White House chief of staff Susie Wiles was forced onto social media Thursday to reassure the tech industry after her own National Economic Council director went off-script and publicly floated FDA-style government approval requirements for new AI models — touching off nearly a day of anxiety across the sector, according to Politico.
Kevin Hassett, director of the National Economic Council, had suggested the administration was considering a vetting process for new AI models similar to the FDA's drug approval system. The comments sent the tech sector into a panic, forcing Wiles to step in, tweeting that the administration was pushing a strategy that "empowers America's great innovators, not bureaucracy."
But the cleanup did little to resolve the underlying confusion. Several lobbyists and policy advisers told Politico there is no clarity on where the White House stands.

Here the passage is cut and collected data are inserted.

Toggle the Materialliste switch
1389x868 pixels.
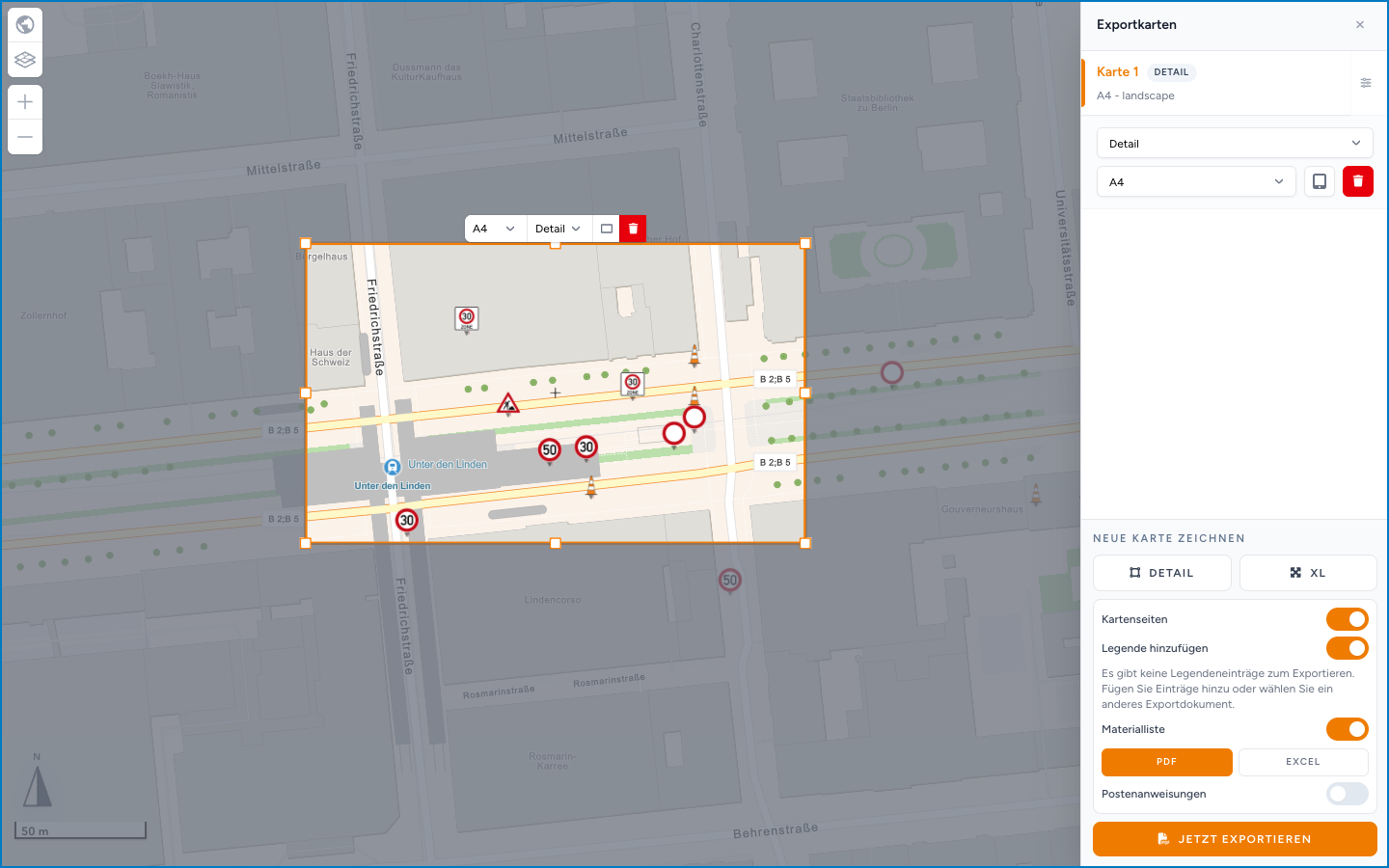1347,729
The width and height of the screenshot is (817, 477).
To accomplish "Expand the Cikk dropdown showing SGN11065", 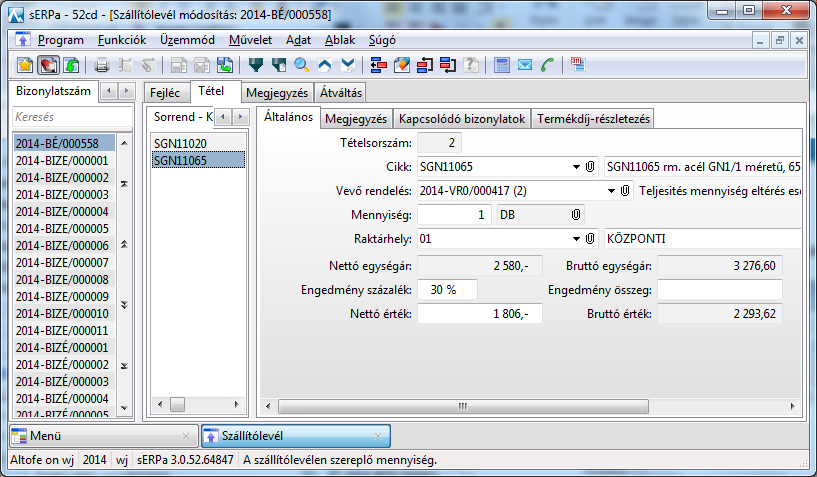I will coord(576,166).
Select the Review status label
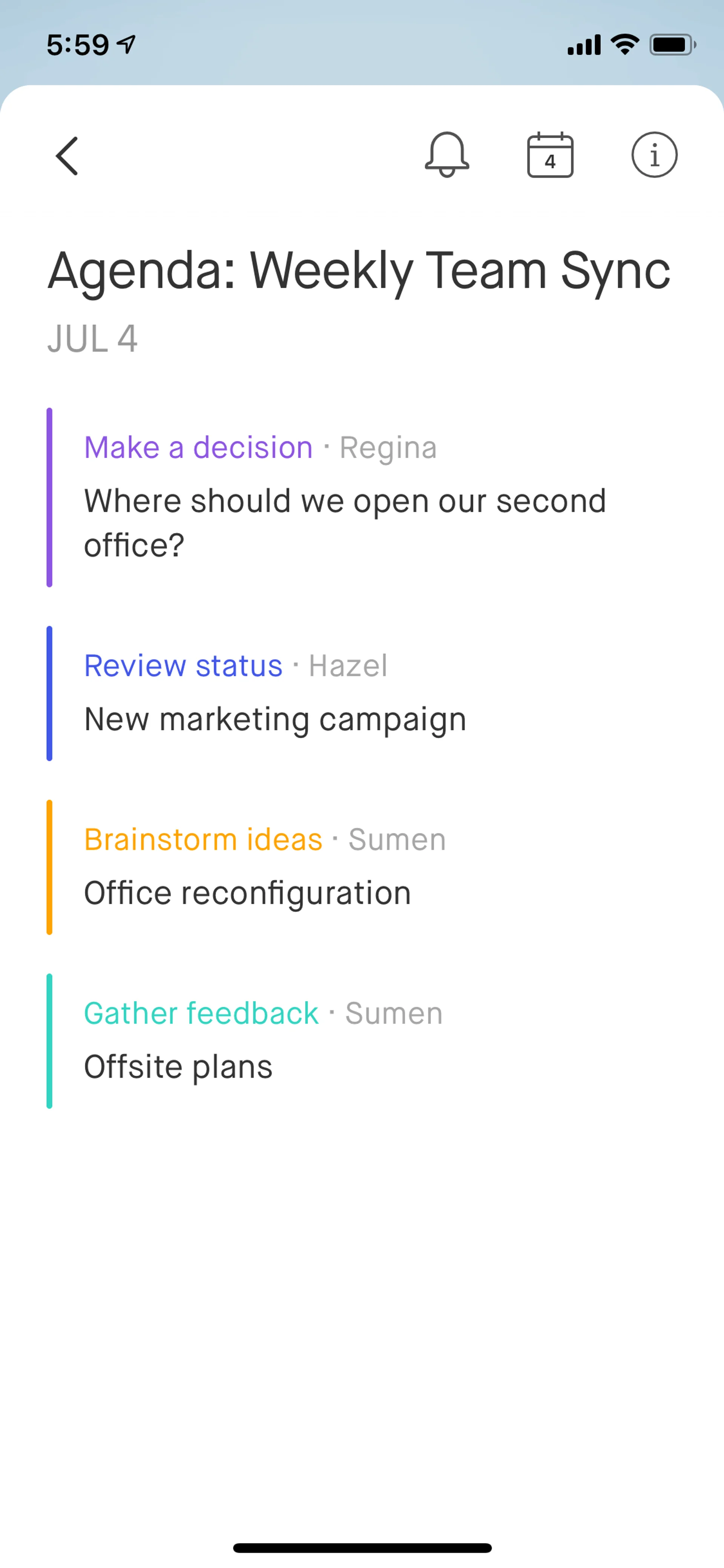Image resolution: width=724 pixels, height=1568 pixels. [x=183, y=665]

“There is no clarity,” said one senior tech lobbyist. The person added that “different factions within the White House have different views about what should happen.”
The lobbyist said the administration’s “lack of organization is both increasing anxiety across the AI policy ecosystem and also impeding the development of effective policy, because they’re not really getting the right folks in the room to have these conversations. I think that has left people scrambling to try to figure out exactly what the White House is doing.”
The episode is just the latest sign of dysfunction in an administration whose relationship with the AI industry has grown increasingly volatile, even as GOP infighting over AI policy threatens to become a midterm liability, Congress remains gridlocked on guardrails, and public backlash against AI infrastructure continues to mount.